----- Text to read -----

There is a need therefore, for an improved automated method for communicating with individuals that increases the individuals' interest in the communication and the likelihood of a desirable response to the communication.
In accordance with the present invention, a method is provided for making individualized communications, comprising:
a) providing one or more images including each of a plurality of individuals;
b) automatically extracting one or more individual appearance attributes for each of the individuals from the image including the individual;
b) providing a communication that is generic to the individuals;
c) using a processor to make an individualized communication for each of the individuals by modifying the generic communication in accordance with the one or more individual appearance attributes associated with the individual; and
d) communicating the individualized communication to a corresponding individual.
The present invention provides an improved automated method for communicating with individuals that increases the individuals' interest in the communication and the likelihood of a desirable response to the communication.
These, and other, aspects of the present invention will be better appreciated and understood when considered in conjunction with the following description and the accompanying drawings. It should be understood, however, that the following description, while indicating preferred embodiments of the present invention and numerous specific details thereof, is given by way of illustration and not of limitation. For example, the summary descriptions above are not meant to describe individual separate embodiments whose elements are not interchangeable. In fact, many of the elements described as related to a particular embodiment can be used together with and interchanged with, elements of other described embodiments. Many changes and modifications can be made within the scope of the present invention without departing from the spirit thereof, and the invention includes all such modifications. The figures below are not intended to be drawn to any precise scale with respect to relative size, angular relationship, or relative position or to any combinational relationship with respect to interchangeability, substitution, or representation of an actual implementation.
According to various embodiments of the present invention and referring to FIG. 1, a method of making individualized communications includes providing one or more images including each of a plurality of individuals in step 500. One or more individual appearance attributes are automatically extracted for each of the individuals from the image including the individual in step 505. A communication that is generic to the individuals is provided in step 510. In step 515, a processor (for example as found in a computer or a portable computing device, such as a mobile phone) is used to make an individualized communication for each of the individuals by modifying the generic communication in accordance with the one or more individual appearance attributes corresponding to the individual. The individualized communication is then communicated to a corresponding individual in step 520.
Individual appearance attributes include information descriptive of an individual that can be represented in the visual form or inferred from an image of the individual, and therefore conveyed via facial features, complexion, hair color, eye color, specific clothing and clothing style, visible characteristic accessories, such as jewelry and eyewear, gait, gestures, body build as well as inferred weight, age, gender, race, and ethnicity.
The notion of individual appearance attributes can be generalized to include attributes of other modalities descriptive of an individual, such as, for example, voice, vocalization, a manner of speech, accent, and captured via a multimodal representation of the individual in a multimedia item. In the above example, the attributes of voice, vocalization are captured and communicated via recording, transmitting and playing sound. However, other modalities can also be used in the systems that provide the capability of capturing and communicating modalities, such as tactile modality and smell. In these cases, individual attributes that characterize the individual in tactile modality and smell must be extracted from the multimodal representation of the corresponding individual in the multimedia item and used to modify the multimodal generic communication which includes those modalities. Examples of individual attributes related to smell can include user's favorite and frequently used fragrances, or smells of favorite food. Tactile attributes can capture the surface properties of frequently touched personal items, such as for example, the wheel of the user's vehicle, a key ring, a wallet, or a smart phone.

----- Records supplied -----

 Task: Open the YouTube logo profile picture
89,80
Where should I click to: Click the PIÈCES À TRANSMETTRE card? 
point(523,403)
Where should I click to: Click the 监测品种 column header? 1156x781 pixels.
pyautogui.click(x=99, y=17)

-----

» **To be done**:
1. In the text on individualized communications, restate the paragraph beginning "According to various embodiments" as a short list of its steps.
2. Give the text on individualized communications again from "In accordance with the present" to "a corresponding individual.", swapping "generic" for "standard".

» **Solutions to the problems**:
1.
The method of making individualized communications (FIG. 1):
- Step 500: Provide one or more images including each of a plurality of individuals.
- Step 505: Automatically extract one or more individual appearance attributes for each individual from the image including that individual.
- Step 510: Provide a communication that is generic to the individuals.
- Step 515: A processor, such as one in a computer or a mobile phone, makes an individualized communication for each individual. It does this by modifying the generic communication according to that individual's appearance attributes.
- Step 520: Communicate the individualized communication to the corresponding individual.

2.
In accordance with the present invention, a method is provided for making individualized communications, comprising:
a) providing one or more images including each of a plurality of individuals;
b) automatically extracting one or more individual appearance attributes for each of the individuals from the image including the individual;
b) providing a communication that is standard to the individuals;
c) using a processor to make an individualized communication for each of the individuals by modifying the standard communication in accordance with the one or more individual appearance attributes associated with the individual; and
d) communicating the individualized communication to a corresponding individual.